Citazione di: Phil il 14 Gennaio 2017, 12:00:16 PMCitazione di: Sariputra il 13 Gennaio 2017, 23:34:02 PMla premessa di base della logica espressa nella formula A=A è pertanto una verità presunta, non dimostrata. Penso possa essere definita come una verità di tipo intuitivo, infatti intuiamo che un cane è un cane e non certo un asino. Questa intuizione però, che è vera certamente, è condizionata e non esclude altre intuizioni quali per l'appunto: A non è A, pertanto A, la realtà esistenziale nel tempo dell'ente cane.L'impermanenza non può essere tradotta "al volo" in forme logiche permanenti (l'ambizioso isomorfismo logico neopositivista), il linguaggio arranca sempre dietro allo scorrere del reale, restando sempre un passo indietro... l'assioma A=A è fuori dal tempo, ma il tempo umano non ha "realmente" un fuori (e ciò la dice lunga sulla fallibilità del linguaggio). E aggiungendo quantificatori temporali, rimane comunque arbitraria e "ritardata" (fuori sincrono) la loro esatta quantificazione: At1=At1, At2=At2, etc. ma in quell'"uguale", c'è tutta l'inafferrabile transitorietà dell'"è" pensato al presente: nel momento in cui lo dici è già passato, e anderebbe verificato di nuovo (se invece lo poni nel futuro, non puoi affermalo perchè non hai potuto ancora verificarlo...). I principi della logica (assiomi non dimostrabili all'interno dello stesso sitema che fondano) servono per poter parlare e, nella migliore delle ipotesi, ragionare correttamente, ma tale correttezza è "formale", quindi permanente, quindi astratta (alienata?) dall'impermanenza dell'accadere. Sostenere "A è anche Non-a, e proprio per questo può essere A"(cit.) probabilmente allude proprio alla temporalità fluente in cui "A" è in potenza anche "non A", ovvero "A" è la causa presente del suo successivo essere "non più A" (così come è stata effetto del suo precedente essere "non ancora A").
Sono d'accordo con te e sottolineo che "A è anche non-A, pertanto può essere A" non è altro che una formula che cerca di definire il fluire, l'impermanenza, che non può essere fermata, per sua natura, in una formula verbale.
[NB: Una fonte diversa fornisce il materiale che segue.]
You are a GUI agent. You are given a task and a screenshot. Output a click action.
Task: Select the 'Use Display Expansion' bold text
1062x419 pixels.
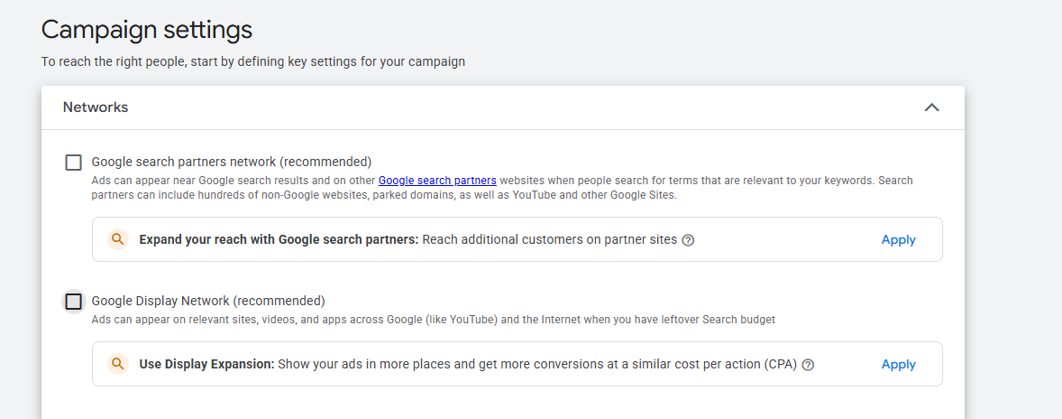pyautogui.click(x=206, y=364)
Tra l'altro non ha nemmeno l'intenzione di sostituirsi all'intuizione A=A, che viene ritenuta come "vera" nel senso comune di percepire gli enti , Che un albero sia un albero è vero, ma è una forma di verità parziale, incompleta, se così ci si può esprimere. Nel pensiero buddhista non si può staccare la formulazione di Nagarjuna dalla catena di produzione condizionata ( paticcasammupada): proprio perché A è anche Non-A, può essere causa del successivo essere A, come hai scritto...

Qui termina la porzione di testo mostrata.